SUPPLIED INFORMATION below:

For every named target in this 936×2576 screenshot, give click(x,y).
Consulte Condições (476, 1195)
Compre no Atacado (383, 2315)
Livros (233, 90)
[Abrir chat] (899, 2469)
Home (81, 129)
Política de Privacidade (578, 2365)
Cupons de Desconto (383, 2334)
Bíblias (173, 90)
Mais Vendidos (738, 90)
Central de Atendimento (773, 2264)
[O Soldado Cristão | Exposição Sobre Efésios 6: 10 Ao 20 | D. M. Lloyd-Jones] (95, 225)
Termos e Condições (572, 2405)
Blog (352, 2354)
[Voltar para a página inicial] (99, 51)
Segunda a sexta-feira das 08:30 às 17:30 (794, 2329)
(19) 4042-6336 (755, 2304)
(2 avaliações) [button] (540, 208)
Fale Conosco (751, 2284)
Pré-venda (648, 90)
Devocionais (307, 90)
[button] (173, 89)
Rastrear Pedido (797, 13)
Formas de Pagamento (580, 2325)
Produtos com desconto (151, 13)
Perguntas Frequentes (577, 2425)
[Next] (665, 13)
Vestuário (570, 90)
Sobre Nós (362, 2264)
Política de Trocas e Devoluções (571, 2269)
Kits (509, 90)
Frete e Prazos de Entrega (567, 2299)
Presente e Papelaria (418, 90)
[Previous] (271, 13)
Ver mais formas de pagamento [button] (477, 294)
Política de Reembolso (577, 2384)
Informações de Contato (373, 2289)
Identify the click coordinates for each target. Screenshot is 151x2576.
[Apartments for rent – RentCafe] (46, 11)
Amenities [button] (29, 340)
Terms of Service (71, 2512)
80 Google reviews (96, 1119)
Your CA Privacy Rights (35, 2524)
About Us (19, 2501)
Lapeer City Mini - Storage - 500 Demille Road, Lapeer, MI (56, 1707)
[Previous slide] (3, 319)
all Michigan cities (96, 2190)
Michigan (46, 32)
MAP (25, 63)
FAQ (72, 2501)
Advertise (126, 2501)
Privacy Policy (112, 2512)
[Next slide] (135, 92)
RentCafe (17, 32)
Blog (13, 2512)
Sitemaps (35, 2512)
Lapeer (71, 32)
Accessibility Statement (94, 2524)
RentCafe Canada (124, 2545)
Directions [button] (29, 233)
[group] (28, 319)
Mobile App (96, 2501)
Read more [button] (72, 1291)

End of SUPPLIED INFORMATION.

§ **YOUR ASSIGNMENT**: Exactly as they stand, set down the lines from the top of the data through the line with "[Voltar para a página inicial] (99, 51)".

§ **EXERCISE ANSWER**:
For every named target in this 936×2576 screenshot, give click(x,y).
Consulte Condições (476, 1195)
Compre no Atacado (383, 2315)
Livros (233, 90)
[Abrir chat] (899, 2469)
Home (81, 129)
Política de Privacidade (578, 2365)
Cupons de Desconto (383, 2334)
Bíblias (173, 90)
Mais Vendidos (738, 90)
Central de Atendimento (773, 2264)
[O Soldado Cristão | Exposição Sobre Efésios 6: 10 Ao 20 | D. M. Lloyd-Jones] (95, 225)
Termos e Condições (572, 2405)
Blog (352, 2354)
[Voltar para a página inicial] (99, 51)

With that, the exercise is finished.